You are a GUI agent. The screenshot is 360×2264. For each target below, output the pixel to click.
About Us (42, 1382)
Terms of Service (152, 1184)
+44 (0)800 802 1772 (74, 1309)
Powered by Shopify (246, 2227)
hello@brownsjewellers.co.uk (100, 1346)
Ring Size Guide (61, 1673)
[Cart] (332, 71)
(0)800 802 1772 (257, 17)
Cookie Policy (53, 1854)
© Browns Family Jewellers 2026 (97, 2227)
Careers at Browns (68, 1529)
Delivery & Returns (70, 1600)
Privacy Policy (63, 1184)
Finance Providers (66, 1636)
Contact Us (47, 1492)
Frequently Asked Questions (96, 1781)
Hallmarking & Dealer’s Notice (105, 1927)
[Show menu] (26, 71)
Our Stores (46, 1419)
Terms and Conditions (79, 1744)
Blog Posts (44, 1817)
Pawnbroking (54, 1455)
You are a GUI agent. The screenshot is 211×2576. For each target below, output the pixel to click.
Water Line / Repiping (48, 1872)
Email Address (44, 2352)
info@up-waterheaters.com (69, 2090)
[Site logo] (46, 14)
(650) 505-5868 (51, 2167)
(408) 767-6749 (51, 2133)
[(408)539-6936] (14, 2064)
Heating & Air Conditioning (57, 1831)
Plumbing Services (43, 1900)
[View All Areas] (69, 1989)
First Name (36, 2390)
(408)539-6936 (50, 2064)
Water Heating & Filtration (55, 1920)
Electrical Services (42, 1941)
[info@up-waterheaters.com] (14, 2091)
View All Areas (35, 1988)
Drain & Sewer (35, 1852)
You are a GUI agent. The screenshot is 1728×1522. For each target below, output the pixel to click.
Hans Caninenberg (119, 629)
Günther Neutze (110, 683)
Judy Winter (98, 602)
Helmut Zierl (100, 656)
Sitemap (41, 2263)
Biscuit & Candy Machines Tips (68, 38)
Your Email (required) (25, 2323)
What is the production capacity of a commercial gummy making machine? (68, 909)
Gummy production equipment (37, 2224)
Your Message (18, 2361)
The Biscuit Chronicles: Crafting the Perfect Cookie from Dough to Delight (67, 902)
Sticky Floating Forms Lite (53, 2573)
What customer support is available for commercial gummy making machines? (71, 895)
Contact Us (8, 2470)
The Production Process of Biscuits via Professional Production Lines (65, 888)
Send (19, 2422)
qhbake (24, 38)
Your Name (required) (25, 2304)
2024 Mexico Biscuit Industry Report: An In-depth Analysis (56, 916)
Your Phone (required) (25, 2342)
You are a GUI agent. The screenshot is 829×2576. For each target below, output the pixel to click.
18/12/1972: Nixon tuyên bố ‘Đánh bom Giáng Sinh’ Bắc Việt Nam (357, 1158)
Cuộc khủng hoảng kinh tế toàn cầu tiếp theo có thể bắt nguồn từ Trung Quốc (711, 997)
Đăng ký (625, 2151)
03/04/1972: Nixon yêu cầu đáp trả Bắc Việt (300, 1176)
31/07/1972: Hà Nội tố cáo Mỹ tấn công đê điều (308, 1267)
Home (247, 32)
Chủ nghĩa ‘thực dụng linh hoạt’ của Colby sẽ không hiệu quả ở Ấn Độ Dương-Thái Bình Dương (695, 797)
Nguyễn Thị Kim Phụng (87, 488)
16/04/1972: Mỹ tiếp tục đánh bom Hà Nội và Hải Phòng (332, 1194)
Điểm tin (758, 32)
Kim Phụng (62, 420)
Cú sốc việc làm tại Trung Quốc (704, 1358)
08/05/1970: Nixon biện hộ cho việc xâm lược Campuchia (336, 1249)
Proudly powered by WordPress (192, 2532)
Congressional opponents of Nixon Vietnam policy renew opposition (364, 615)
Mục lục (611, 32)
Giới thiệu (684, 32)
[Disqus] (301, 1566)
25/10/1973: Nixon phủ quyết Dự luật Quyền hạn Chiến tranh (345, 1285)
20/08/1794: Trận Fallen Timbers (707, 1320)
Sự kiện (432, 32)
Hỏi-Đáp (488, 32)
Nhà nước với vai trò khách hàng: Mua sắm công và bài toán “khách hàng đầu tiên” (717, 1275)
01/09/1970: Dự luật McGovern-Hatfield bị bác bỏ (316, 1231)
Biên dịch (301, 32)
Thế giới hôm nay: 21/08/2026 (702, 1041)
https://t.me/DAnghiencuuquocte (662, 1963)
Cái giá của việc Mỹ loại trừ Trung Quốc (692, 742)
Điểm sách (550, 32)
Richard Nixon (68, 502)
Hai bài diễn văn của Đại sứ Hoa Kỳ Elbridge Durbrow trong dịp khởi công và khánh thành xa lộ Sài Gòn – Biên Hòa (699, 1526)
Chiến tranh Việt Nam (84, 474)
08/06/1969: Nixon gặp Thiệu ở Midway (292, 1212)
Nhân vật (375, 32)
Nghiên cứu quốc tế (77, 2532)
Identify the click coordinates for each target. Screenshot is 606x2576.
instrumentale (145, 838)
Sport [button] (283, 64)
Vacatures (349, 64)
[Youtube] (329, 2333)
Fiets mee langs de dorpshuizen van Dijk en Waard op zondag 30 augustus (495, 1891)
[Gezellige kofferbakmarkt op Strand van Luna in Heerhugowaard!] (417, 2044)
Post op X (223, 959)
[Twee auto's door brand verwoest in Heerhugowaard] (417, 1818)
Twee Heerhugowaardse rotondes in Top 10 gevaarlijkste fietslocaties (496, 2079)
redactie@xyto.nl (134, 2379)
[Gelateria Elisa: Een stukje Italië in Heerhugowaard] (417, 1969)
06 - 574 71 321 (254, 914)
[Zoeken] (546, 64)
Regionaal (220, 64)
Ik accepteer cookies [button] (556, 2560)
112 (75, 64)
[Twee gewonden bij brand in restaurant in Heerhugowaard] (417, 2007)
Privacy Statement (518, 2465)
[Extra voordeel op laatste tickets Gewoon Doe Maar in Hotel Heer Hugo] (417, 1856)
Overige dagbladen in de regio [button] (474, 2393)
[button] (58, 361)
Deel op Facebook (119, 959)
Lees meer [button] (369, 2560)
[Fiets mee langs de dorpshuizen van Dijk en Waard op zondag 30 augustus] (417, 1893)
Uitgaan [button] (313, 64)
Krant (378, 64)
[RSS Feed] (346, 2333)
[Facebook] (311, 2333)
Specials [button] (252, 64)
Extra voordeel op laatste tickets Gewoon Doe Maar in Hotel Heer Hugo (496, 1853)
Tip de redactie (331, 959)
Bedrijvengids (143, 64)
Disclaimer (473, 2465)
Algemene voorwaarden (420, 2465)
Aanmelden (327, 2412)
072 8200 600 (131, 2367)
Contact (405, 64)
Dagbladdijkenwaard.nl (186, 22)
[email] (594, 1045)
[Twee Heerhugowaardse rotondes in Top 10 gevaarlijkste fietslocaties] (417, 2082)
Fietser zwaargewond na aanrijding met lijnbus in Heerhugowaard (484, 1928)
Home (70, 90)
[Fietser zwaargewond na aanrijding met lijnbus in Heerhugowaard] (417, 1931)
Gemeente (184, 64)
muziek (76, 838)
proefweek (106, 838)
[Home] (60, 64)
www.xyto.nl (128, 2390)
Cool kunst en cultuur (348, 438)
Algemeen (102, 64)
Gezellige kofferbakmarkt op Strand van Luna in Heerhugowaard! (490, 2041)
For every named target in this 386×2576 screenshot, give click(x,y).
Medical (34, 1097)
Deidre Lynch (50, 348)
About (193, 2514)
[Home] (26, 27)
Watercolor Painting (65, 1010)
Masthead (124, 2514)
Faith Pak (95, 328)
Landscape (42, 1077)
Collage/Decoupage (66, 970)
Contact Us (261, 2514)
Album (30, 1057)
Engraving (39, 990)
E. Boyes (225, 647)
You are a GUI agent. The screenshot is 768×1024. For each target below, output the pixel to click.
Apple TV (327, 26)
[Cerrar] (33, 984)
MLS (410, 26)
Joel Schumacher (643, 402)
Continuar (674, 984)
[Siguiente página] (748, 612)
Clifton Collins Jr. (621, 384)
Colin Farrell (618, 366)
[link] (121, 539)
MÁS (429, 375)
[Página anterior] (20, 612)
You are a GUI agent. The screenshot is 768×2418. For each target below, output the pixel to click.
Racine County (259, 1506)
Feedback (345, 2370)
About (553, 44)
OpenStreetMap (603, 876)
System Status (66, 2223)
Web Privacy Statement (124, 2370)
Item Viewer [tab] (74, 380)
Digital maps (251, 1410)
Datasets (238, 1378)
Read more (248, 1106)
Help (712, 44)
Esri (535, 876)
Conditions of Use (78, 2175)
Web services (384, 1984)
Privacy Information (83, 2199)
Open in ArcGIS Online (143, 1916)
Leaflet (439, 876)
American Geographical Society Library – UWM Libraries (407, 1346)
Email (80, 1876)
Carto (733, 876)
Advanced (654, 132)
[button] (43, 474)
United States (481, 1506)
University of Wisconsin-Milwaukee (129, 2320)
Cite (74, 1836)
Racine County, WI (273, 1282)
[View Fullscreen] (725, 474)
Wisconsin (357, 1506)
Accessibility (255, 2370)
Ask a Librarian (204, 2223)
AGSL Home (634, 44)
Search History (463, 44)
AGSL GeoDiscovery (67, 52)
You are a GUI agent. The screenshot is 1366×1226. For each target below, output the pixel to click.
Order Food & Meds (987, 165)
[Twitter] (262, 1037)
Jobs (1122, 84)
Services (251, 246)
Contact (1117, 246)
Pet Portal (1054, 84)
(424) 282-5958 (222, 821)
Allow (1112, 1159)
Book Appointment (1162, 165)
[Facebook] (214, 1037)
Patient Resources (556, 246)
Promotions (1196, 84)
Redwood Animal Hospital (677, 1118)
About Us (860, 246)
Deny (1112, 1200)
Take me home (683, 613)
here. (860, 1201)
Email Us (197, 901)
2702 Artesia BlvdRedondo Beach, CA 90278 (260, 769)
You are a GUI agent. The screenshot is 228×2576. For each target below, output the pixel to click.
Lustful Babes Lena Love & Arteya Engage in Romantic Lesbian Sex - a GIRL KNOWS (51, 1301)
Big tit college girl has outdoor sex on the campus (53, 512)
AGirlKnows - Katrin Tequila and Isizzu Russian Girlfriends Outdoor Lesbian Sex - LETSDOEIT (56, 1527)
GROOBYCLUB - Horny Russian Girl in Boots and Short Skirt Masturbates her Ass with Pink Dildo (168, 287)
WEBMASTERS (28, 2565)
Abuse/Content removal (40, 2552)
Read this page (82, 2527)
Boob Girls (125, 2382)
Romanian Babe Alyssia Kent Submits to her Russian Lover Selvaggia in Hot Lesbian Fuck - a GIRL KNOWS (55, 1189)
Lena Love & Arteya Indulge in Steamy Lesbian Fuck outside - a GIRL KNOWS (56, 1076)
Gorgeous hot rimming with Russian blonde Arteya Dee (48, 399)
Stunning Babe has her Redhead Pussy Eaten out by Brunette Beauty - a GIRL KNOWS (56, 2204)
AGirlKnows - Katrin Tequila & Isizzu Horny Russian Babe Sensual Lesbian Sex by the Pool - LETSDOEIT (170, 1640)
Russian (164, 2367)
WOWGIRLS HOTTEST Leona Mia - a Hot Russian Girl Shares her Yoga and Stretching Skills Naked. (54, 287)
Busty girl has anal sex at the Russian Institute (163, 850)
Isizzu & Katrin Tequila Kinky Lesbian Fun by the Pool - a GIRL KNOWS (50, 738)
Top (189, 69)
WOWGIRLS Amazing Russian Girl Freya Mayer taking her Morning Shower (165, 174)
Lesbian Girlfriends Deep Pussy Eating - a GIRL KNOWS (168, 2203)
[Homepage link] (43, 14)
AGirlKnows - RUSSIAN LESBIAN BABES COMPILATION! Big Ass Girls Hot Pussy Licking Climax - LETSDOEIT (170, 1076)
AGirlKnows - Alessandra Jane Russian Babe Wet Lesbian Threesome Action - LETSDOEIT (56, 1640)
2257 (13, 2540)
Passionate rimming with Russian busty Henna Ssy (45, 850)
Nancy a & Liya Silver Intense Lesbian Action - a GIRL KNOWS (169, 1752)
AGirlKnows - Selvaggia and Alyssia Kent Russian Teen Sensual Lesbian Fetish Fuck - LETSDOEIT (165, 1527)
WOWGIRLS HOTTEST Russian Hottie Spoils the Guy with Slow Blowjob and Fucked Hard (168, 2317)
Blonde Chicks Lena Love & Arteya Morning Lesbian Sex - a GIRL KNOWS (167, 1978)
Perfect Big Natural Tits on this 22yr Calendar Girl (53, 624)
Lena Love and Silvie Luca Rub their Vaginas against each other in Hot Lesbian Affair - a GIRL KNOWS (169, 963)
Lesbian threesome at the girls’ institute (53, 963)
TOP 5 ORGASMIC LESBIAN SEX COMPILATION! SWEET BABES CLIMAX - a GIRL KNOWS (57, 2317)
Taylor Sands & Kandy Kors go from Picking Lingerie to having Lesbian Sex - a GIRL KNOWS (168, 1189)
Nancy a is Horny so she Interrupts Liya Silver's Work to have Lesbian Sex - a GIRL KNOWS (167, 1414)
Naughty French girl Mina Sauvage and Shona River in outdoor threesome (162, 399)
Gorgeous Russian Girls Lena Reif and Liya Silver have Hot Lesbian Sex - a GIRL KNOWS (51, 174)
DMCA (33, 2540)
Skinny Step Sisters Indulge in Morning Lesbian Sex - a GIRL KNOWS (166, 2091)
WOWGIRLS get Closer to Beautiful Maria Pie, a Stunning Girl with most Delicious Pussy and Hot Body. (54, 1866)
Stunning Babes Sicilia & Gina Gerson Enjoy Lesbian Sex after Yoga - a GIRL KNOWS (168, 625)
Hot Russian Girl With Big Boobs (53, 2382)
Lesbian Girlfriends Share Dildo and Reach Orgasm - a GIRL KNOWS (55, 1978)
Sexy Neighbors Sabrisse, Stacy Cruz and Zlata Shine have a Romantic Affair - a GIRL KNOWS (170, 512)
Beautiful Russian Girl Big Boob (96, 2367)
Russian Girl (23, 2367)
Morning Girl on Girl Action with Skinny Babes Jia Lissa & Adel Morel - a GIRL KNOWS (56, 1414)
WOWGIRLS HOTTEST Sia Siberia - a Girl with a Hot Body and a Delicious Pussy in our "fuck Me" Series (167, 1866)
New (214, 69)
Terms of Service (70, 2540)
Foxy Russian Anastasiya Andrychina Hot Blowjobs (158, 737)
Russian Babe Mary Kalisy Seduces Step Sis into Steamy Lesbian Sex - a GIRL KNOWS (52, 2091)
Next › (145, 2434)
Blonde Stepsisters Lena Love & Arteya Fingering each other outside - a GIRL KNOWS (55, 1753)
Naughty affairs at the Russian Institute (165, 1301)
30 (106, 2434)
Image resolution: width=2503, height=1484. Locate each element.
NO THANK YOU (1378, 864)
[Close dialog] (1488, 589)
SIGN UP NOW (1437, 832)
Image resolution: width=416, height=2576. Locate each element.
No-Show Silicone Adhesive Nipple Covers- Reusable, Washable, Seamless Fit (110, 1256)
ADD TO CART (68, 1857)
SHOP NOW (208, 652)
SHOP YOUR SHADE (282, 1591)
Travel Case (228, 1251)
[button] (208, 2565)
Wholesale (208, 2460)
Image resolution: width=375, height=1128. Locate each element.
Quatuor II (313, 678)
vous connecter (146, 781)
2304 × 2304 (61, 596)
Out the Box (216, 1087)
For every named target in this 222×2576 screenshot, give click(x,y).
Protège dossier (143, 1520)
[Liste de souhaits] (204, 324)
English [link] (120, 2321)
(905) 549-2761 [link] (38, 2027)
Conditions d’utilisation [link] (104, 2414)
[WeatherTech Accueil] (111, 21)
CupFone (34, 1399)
_ _ _ _ _ _ _
TASK BRIEF:
Every line from the start of the material above through the line that contains "Frequently Asked Questions (96, 1781)" must be written out exactly, with both ends included.

SOLUTION FOR THIS TASK:
You are a GUI agent. The screenshot is 360×2264. For each target below, output the pixel to click.
About Us (42, 1382)
Terms of Service (152, 1184)
+44 (0)800 802 1772 (74, 1309)
Powered by Shopify (246, 2227)
hello@brownsjewellers.co.uk (100, 1346)
Ring Size Guide (61, 1673)
[Cart] (332, 71)
(0)800 802 1772 (257, 17)
Cookie Policy (53, 1854)
© Browns Family Jewellers 2026 (97, 2227)
Careers at Browns (68, 1529)
Delivery & Returns (70, 1600)
Privacy Policy (63, 1184)
Finance Providers (66, 1636)
Contact Us (47, 1492)
Frequently Asked Questions (96, 1781)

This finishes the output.